Restate all the data word for word, leaving nothing out.

-------

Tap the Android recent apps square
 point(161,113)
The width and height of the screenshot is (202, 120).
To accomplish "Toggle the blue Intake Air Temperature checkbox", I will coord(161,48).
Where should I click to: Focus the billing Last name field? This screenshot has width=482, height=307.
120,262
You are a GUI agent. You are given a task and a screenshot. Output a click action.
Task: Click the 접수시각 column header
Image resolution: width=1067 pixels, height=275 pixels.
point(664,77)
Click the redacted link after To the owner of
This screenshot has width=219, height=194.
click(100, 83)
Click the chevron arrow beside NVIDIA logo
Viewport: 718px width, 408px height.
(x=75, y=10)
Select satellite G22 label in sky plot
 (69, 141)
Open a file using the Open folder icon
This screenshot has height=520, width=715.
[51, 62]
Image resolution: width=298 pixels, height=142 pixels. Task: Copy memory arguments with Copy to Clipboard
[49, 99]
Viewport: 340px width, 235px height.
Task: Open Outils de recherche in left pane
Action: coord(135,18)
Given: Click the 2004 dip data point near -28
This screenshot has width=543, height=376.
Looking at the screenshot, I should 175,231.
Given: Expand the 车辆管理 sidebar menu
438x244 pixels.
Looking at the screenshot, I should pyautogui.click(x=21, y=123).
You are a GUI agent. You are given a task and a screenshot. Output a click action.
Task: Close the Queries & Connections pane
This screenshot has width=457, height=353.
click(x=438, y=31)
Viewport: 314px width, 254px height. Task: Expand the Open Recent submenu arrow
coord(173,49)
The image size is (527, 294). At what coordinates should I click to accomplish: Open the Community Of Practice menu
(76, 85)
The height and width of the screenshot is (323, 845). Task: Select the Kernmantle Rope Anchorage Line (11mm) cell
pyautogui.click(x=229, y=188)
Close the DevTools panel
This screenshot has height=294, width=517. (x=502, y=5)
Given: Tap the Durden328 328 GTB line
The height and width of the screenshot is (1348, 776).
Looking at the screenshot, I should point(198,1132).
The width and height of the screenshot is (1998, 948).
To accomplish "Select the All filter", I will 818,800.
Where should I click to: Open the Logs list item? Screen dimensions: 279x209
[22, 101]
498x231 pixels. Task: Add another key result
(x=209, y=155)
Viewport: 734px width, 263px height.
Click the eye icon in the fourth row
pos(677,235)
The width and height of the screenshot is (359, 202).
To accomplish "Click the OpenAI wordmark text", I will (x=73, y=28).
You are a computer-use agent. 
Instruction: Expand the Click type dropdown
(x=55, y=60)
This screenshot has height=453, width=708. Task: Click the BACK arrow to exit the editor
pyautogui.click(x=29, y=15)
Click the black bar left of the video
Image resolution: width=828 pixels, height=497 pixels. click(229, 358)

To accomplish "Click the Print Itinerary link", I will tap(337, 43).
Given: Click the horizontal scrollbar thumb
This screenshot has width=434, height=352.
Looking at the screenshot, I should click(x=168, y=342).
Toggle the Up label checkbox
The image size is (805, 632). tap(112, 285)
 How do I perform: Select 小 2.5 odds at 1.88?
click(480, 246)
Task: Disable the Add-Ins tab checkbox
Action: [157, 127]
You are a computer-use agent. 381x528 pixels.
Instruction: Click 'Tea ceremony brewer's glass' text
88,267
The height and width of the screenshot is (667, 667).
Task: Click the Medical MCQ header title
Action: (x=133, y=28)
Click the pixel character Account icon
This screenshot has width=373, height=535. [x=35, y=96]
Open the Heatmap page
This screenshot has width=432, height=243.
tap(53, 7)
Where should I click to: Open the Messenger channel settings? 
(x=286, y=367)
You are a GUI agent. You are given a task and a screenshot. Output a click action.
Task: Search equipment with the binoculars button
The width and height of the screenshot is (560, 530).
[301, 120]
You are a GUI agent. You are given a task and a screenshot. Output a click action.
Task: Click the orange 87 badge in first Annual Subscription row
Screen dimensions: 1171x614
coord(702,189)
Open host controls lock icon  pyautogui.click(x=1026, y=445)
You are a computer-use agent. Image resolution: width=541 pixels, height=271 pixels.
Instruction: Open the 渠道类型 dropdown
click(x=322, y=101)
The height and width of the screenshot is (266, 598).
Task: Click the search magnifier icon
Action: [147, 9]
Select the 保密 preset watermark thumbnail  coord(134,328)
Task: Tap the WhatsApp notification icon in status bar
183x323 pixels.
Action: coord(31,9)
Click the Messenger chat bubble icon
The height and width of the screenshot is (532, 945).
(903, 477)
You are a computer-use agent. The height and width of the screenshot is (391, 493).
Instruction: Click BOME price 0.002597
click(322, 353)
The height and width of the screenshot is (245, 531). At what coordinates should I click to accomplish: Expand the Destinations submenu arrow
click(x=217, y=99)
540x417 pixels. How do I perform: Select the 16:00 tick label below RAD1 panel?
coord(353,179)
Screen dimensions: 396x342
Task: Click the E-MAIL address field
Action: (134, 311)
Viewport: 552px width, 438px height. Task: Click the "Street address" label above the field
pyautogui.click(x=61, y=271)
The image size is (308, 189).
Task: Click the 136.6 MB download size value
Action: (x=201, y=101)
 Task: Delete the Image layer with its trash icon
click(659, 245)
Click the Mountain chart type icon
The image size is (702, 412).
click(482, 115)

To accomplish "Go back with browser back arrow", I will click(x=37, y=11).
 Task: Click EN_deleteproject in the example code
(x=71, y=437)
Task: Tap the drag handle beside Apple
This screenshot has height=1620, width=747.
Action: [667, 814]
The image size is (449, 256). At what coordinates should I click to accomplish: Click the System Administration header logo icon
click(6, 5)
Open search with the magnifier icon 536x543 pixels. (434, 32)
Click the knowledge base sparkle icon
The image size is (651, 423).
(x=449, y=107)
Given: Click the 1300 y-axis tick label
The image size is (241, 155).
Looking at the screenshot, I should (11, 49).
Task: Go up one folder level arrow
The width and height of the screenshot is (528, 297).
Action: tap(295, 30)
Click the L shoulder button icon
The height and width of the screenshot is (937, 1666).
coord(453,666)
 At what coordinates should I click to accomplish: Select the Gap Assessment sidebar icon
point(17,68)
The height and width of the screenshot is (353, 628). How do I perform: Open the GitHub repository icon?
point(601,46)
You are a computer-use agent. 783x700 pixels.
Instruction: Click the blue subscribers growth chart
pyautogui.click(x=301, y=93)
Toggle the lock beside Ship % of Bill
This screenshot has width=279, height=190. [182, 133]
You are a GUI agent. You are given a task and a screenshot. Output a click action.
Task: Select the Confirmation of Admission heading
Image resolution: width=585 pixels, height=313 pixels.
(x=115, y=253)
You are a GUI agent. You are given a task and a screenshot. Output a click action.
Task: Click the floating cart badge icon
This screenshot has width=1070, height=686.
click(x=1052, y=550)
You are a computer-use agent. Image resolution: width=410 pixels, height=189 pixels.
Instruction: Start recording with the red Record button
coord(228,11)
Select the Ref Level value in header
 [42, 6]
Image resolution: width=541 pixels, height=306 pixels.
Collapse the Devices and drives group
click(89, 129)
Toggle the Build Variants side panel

-------

Solution for this exercise →
Tap the Android recent apps square
 point(161,113)
The width and height of the screenshot is (202, 120).
To accomplish "Toggle the blue Intake Air Temperature checkbox", I will coord(161,48).
Where should I click to: Focus the billing Last name field? This screenshot has width=482, height=307.
120,262
You are a GUI agent. You are given a task and a screenshot. Output a click action.
Task: Click the 접수시각 column header
Image resolution: width=1067 pixels, height=275 pixels.
point(664,77)
Click the redacted link after To the owner of
This screenshot has width=219, height=194.
click(100, 83)
Click the chevron arrow beside NVIDIA logo
Viewport: 718px width, 408px height.
(x=75, y=10)
Select satellite G22 label in sky plot
 (69, 141)
Open a file using the Open folder icon
This screenshot has height=520, width=715.
[51, 62]
Image resolution: width=298 pixels, height=142 pixels. Task: Copy memory arguments with Copy to Clipboard
[49, 99]
Viewport: 340px width, 235px height.
Task: Open Outils de recherche in left pane
Action: coord(135,18)
Given: Click the 2004 dip data point near -28
This screenshot has width=543, height=376.
Looking at the screenshot, I should 175,231.
Given: Expand the 车辆管理 sidebar menu
438x244 pixels.
Looking at the screenshot, I should pyautogui.click(x=21, y=123).
You are a GUI agent. You are given a task and a screenshot. Output a click action.
Task: Close the Queries & Connections pane
This screenshot has width=457, height=353.
click(x=438, y=31)
Viewport: 314px width, 254px height. Task: Expand the Open Recent submenu arrow
coord(173,49)
The image size is (527, 294). At what coordinates should I click to accomplish: Open the Community Of Practice menu
(76, 85)
The height and width of the screenshot is (323, 845). Task: Select the Kernmantle Rope Anchorage Line (11mm) cell
pyautogui.click(x=229, y=188)
Close the DevTools panel
This screenshot has height=294, width=517. (x=502, y=5)
Given: Tap the Durden328 328 GTB line
The height and width of the screenshot is (1348, 776).
Looking at the screenshot, I should point(198,1132).
The width and height of the screenshot is (1998, 948).
To accomplish "Select the All filter", I will 818,800.
Where should I click to: Open the Logs list item? Screen dimensions: 279x209
[22, 101]
498x231 pixels. Task: Add another key result
(x=209, y=155)
Viewport: 734px width, 263px height.
Click the eye icon in the fourth row
pos(677,235)
The width and height of the screenshot is (359, 202).
To accomplish "Click the OpenAI wordmark text", I will (x=73, y=28).
You are a computer-use agent. 
Instruction: Expand the Click type dropdown
(x=55, y=60)
This screenshot has height=453, width=708. Task: Click the BACK arrow to exit the editor
pyautogui.click(x=29, y=15)
Click the black bar left of the video
Image resolution: width=828 pixels, height=497 pixels. click(229, 358)

To accomplish "Click the Print Itinerary link", I will tap(337, 43).
Given: Click the horizontal scrollbar thumb
This screenshot has width=434, height=352.
Looking at the screenshot, I should click(x=168, y=342).
Toggle the Up label checkbox
The image size is (805, 632). tap(112, 285)
 How do I perform: Select 小 2.5 odds at 1.88?
click(480, 246)
Task: Disable the Add-Ins tab checkbox
Action: [157, 127]
You are a computer-use agent. 381x528 pixels.
Instruction: Click 'Tea ceremony brewer's glass' text
88,267
The height and width of the screenshot is (667, 667).
Task: Click the Medical MCQ header title
Action: (x=133, y=28)
Click the pixel character Account icon
This screenshot has width=373, height=535. [x=35, y=96]
Open the Heatmap page
This screenshot has width=432, height=243.
tap(53, 7)
Where should I click to: Open the Messenger channel settings? 
(x=286, y=367)
You are a GUI agent. You are given a task and a screenshot. Output a click action.
Task: Search equipment with the binoculars button
The width and height of the screenshot is (560, 530).
[301, 120]
You are a GUI agent. You are given a task and a screenshot. Output a click action.
Task: Click the orange 87 badge in first Annual Subscription row
Screen dimensions: 1171x614
coord(702,189)
Open host controls lock icon  pyautogui.click(x=1026, y=445)
You are a computer-use agent. Image resolution: width=541 pixels, height=271 pixels.
Instruction: Open the 渠道类型 dropdown
click(x=322, y=101)
The height and width of the screenshot is (266, 598).
Task: Click the search magnifier icon
Action: [147, 9]
Select the 保密 preset watermark thumbnail  coord(134,328)
Task: Tap the WhatsApp notification icon in status bar
183x323 pixels.
Action: coord(31,9)
Click the Messenger chat bubble icon
The height and width of the screenshot is (532, 945).
(903, 477)
You are a computer-use agent. The height and width of the screenshot is (391, 493).
Instruction: Click BOME price 0.002597
click(322, 353)
The height and width of the screenshot is (245, 531). At what coordinates should I click to accomplish: Expand the Destinations submenu arrow
click(x=217, y=99)
540x417 pixels. How do I perform: Select the 16:00 tick label below RAD1 panel?
coord(353,179)
Screen dimensions: 396x342
Task: Click the E-MAIL address field
Action: (134, 311)
Viewport: 552px width, 438px height. Task: Click the "Street address" label above the field
pyautogui.click(x=61, y=271)
The image size is (308, 189).
Task: Click the 136.6 MB download size value
Action: (x=201, y=101)
 Task: Delete the Image layer with its trash icon
click(659, 245)
Click the Mountain chart type icon
The image size is (702, 412).
click(482, 115)

To accomplish "Go back with browser back arrow", I will click(x=37, y=11).
 Task: Click EN_deleteproject in the example code
(x=71, y=437)
Task: Tap the drag handle beside Apple
This screenshot has height=1620, width=747.
Action: [667, 814]
The image size is (449, 256). At what coordinates should I click to accomplish: Click the System Administration header logo icon
click(6, 5)
Open search with the magnifier icon 536x543 pixels. (434, 32)
Click the knowledge base sparkle icon
The image size is (651, 423).
(x=449, y=107)
Given: Click the 1300 y-axis tick label
The image size is (241, 155).
Looking at the screenshot, I should (11, 49).
Task: Go up one folder level arrow
The width and height of the screenshot is (528, 297).
Action: tap(295, 30)
Click the L shoulder button icon
The height and width of the screenshot is (937, 1666).
coord(453,666)
 At what coordinates should I click to accomplish: Select the Gap Assessment sidebar icon
point(17,68)
The height and width of the screenshot is (353, 628). How do I perform: Open the GitHub repository icon?
point(601,46)
You are a computer-use agent. 783x700 pixels.
Instruction: Click the blue subscribers growth chart
pyautogui.click(x=301, y=93)
Toggle the lock beside Ship % of Bill
This screenshot has width=279, height=190. [182, 133]
You are a GUI agent. You are given a task and a screenshot. Output a click action.
Task: Select the Confirmation of Admission heading
Image resolution: width=585 pixels, height=313 pixels.
(x=115, y=253)
You are a GUI agent. You are given a task and a screenshot. Output a click action.
Task: Click the floating cart badge icon
This screenshot has width=1070, height=686.
click(x=1052, y=550)
You are a computer-use agent. Image resolution: width=410 pixels, height=189 pixels.
Instruction: Start recording with the red Record button
coord(228,11)
Select the Ref Level value in header
 [42, 6]
Image resolution: width=541 pixels, height=306 pixels.
Collapse the Devices and drives group
click(89, 129)
Toggle the Build Variants side panel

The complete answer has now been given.